Paul Augustus Howell

TALLAHASSEE, Florida– –

The Florida Supreme Court has refused to block the February 26 execution of a Jamaican drug trafficker convicted for killing a state trooper with a pipe bomb.

The justices have unanimously denied a post-conviction appeal and request for a stay of execution from Paul Augustus Howell, 47.

Howell was convicted of killing Florida Highway Patrol Trooper Jimmy Fulford in February 1992.

Prosecutors said Fulford had stopped a car carrying the bomb, hidden inside a gift-wrapped microwave oven, on the highway, Interstate 10 east, in Tallahassee, Florida.

Authorities said the bomb was being delivered to two women in Marianna, a Florida city, with the intent of killing them because they knew too much about a South Florida drug ring. The bomb exploded when Fulford opened the package, authorities said.

Trooper Jimmy Fulford

Florida Governor Rick Scott has signed the death warrant for Howell’s execution by lethal injection, but his attorneys are seeking a stay of execution and pursuing state and federal appeals.

Howell is scheduled to die at Florida State Prison in Starke.

Two lawyers hired to represent Howell, Sonya Rudenstine of Gainesville and Michael Ufferman of Tallahassee, said they are seeking the stay of execution.

If Howell is executed, he would be the first person to be sentenced to death in the modern era in Florida without federal review.

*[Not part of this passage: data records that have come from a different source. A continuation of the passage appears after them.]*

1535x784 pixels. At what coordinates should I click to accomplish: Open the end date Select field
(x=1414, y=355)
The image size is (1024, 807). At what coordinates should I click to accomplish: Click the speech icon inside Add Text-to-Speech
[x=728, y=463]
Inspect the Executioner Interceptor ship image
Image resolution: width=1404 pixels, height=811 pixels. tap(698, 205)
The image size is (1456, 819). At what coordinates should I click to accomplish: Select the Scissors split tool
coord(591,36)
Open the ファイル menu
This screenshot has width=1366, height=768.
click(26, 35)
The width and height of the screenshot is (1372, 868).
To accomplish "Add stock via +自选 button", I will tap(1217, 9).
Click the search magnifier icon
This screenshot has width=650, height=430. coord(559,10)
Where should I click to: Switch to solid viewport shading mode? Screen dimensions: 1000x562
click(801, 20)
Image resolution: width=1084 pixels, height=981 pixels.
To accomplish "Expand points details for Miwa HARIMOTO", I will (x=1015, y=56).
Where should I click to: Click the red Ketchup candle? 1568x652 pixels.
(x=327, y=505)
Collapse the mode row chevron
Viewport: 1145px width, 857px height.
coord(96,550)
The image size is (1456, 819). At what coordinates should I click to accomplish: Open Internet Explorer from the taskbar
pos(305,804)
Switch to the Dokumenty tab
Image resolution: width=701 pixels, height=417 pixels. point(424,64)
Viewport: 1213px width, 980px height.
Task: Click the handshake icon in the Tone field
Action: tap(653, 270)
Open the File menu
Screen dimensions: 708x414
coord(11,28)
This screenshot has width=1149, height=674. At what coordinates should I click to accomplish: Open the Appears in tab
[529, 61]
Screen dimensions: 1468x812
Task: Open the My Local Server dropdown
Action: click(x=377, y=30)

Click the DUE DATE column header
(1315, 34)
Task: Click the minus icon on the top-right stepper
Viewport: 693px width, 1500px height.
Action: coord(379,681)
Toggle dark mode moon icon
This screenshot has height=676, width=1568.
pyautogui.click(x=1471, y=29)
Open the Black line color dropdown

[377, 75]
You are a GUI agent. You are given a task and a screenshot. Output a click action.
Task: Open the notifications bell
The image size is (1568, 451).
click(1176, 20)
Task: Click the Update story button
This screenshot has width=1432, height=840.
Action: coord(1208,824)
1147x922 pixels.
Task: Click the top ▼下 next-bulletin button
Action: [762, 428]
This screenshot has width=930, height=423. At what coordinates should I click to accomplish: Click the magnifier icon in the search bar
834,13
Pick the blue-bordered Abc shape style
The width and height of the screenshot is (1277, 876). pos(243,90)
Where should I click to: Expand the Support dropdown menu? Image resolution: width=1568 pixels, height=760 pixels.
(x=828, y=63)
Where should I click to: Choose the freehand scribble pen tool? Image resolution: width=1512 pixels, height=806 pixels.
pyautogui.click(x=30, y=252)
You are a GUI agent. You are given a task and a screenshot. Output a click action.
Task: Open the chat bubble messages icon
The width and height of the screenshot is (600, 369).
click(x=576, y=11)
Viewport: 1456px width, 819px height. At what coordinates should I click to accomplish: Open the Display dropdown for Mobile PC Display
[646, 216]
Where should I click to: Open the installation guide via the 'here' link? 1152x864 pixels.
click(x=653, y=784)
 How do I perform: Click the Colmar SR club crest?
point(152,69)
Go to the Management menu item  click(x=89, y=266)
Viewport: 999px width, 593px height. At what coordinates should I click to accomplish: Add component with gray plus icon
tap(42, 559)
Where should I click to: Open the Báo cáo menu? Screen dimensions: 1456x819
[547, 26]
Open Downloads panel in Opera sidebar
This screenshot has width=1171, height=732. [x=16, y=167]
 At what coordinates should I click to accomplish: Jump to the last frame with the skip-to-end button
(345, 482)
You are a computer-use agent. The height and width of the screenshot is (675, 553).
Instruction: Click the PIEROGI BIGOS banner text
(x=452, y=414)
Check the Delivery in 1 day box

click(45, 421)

Howell was convicted on charges of first-degree murder and making a destructive device in 1994 by jurors in Pensacola, Florida.

Howell’s brother, Patrick Howell, who also was charged in Fulford’s death, entered into a plea deal, agreeing to a life sentence and testifying against his brother.

Prosecutors said Lester Watson, the man hired to deliver the pipe bomb, pleaded guilty to second-degree murder and was sentenced to 40 years.